Floor Drees
My name is Floor, I’m based in the Netherlands. I'm a Staff Developer Advocate at Aiven, we manage your favorite open source data tools without exploiting the projects and their maintainers. Previously I worked in DevRel at Grafana Labs and Microsoft. I'm a Devopsdays Core member, and organize the Devopsdays Amsterdam and Eindhoven chapters.
I'm a Microsoft MVP for Developer Technologies, and I organize a bunch of meetups, including-but-not-limited-to contributing.today, DevRel Salon Amsterdam, and the Amsterdam Ruby Meetup. Oh, I am an art school graduate, who stumbled into tech face-first.
Session
We’re all moving fast and in order to do so we’re relying on a lot of dependencies to give us that commercial edge. In doing so we’re trusting the work of strangers on the internet, and also that of vendors who may change their mind on who can benefit from their software.
The 2022 OSSRA (Open Source Security and Risk) report, examines the results of more than 2,400 audits of commercial codebases, of which 97% contained open source. Four of the 17 industry sectors represented in the report—Computer Hardware and Semiconductors, Cybersecurity, Energy and Clean Tech, and IoT—contained open source in 100% of their audited codebases.

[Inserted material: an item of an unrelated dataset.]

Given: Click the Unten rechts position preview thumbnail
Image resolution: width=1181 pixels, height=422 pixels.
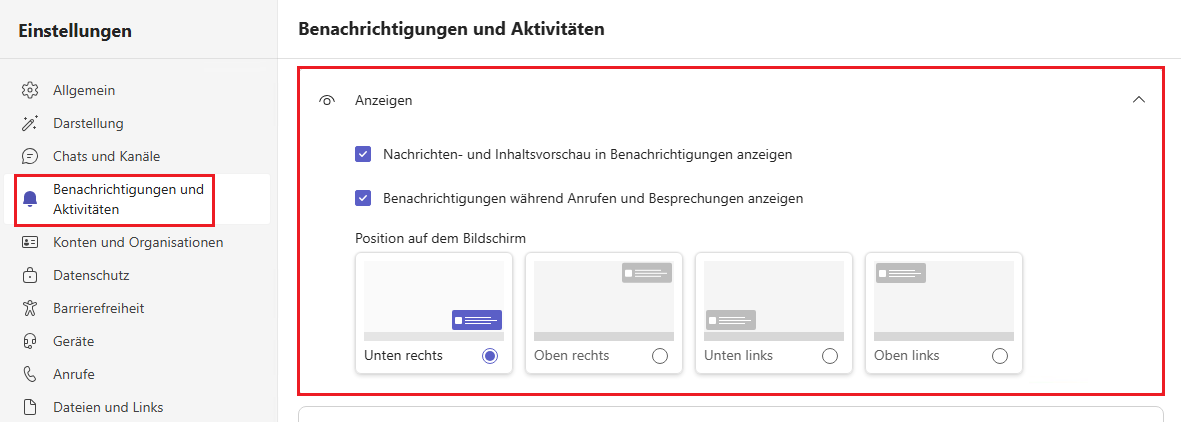Looking at the screenshot, I should point(433,300).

If you install Electron and have to add 87 packages — that means 87 license dependencies. Every single package is likely to have its own dependencies, and therefore, another license you need to comply with. As you can imagine license management can’t be done manually and when done incorrectly can create a technical debt.
License litigation may end up forcing you to release your code under the same license as the package dependency you used. Other potential problems include being sued for financial liability by the creator of the component, and/or losing reputation and getting negative press coverage.
Find out how to do a software composition analysis to create an SBOM (Software Bill of Materials), and how to monitor changes in your components’ licenses every time you deploy.